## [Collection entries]
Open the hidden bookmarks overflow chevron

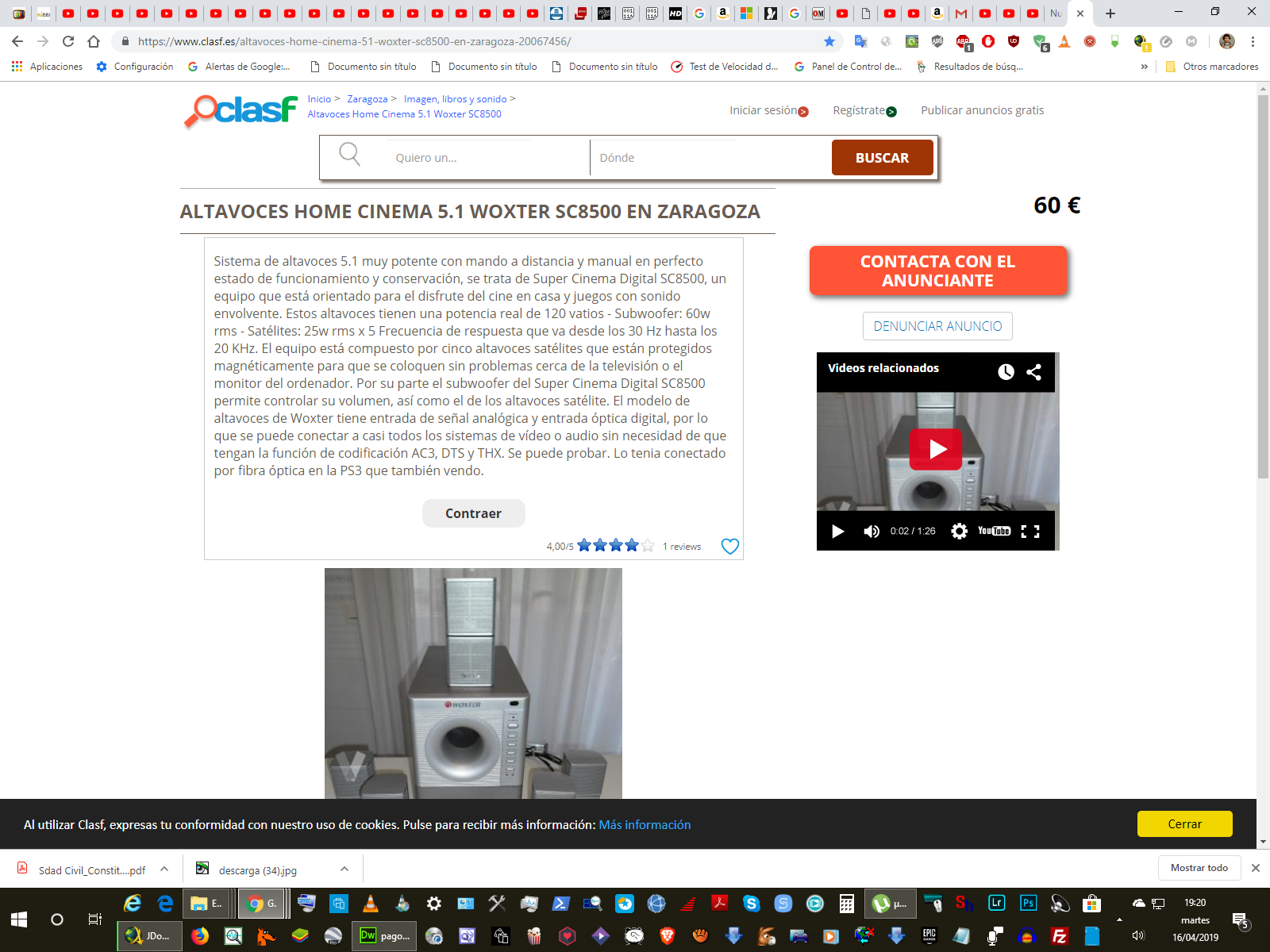[x=1144, y=67]
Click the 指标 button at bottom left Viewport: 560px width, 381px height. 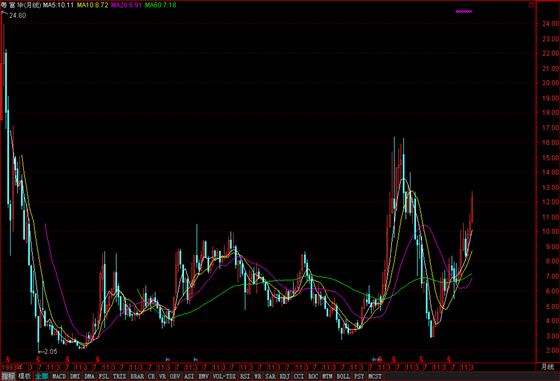(x=8, y=376)
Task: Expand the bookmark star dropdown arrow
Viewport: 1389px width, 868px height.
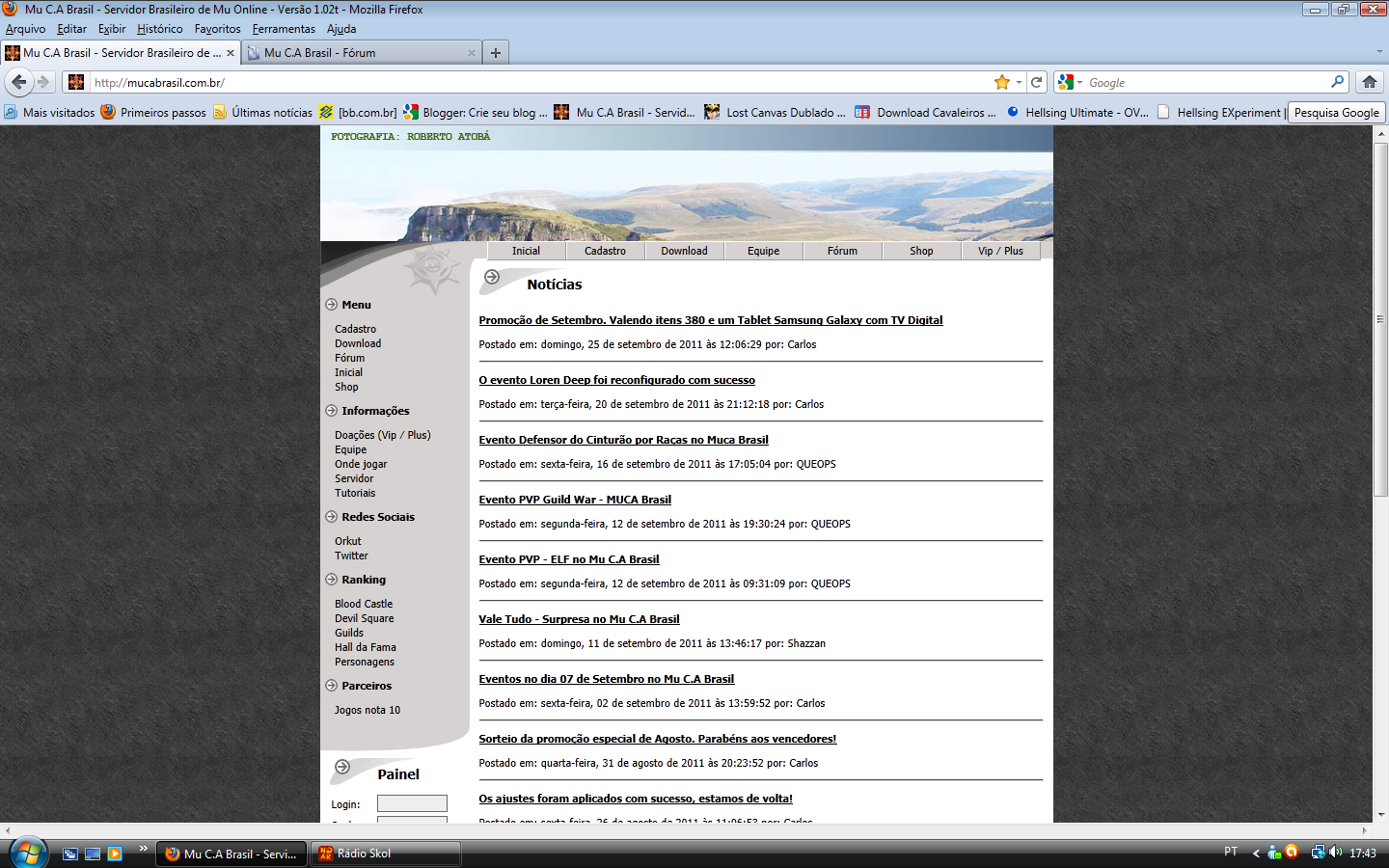Action: (1019, 83)
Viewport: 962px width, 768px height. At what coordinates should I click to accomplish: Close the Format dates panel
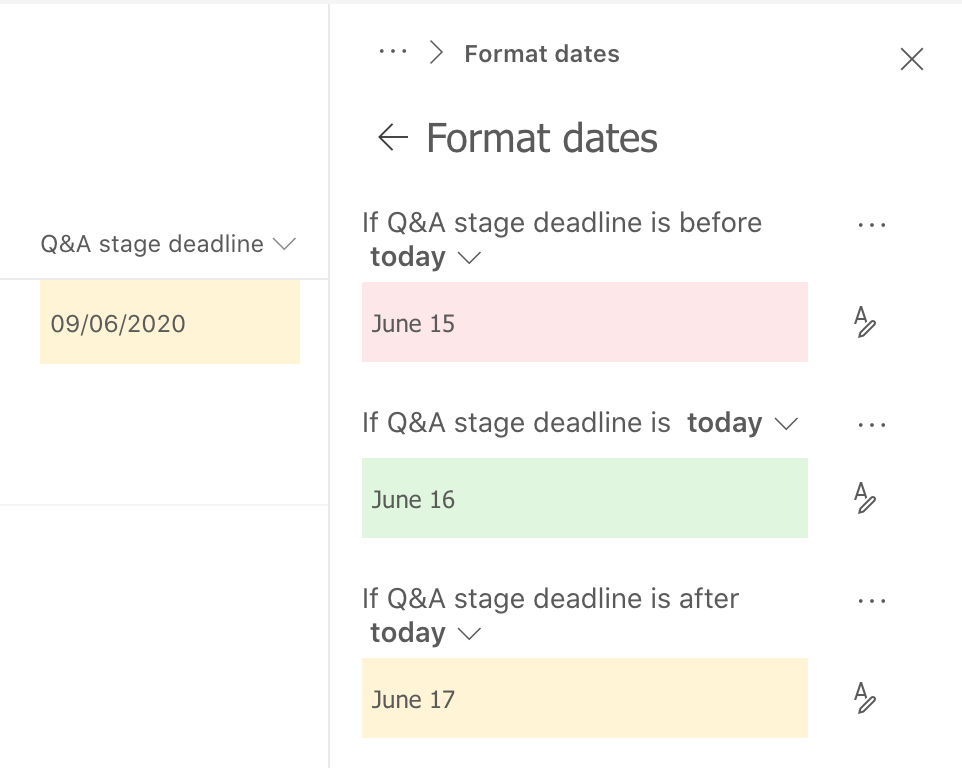click(x=911, y=60)
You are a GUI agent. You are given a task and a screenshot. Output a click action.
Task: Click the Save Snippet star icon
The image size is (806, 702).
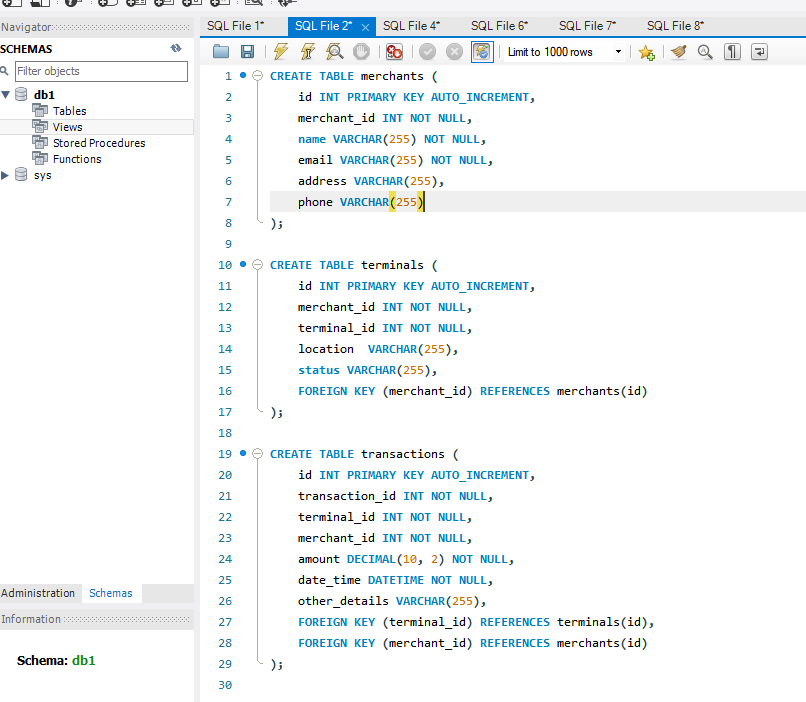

## [Directions for this task]
Working from the line with "You are a GUI" down through the last line of the records, give every line again exactly, but no pictures.

## [Reply]
You are a GUI agent. You are given a task and a screenshot. Output a click action.
Task: Click the Save Snippet star icon
The image size is (806, 702).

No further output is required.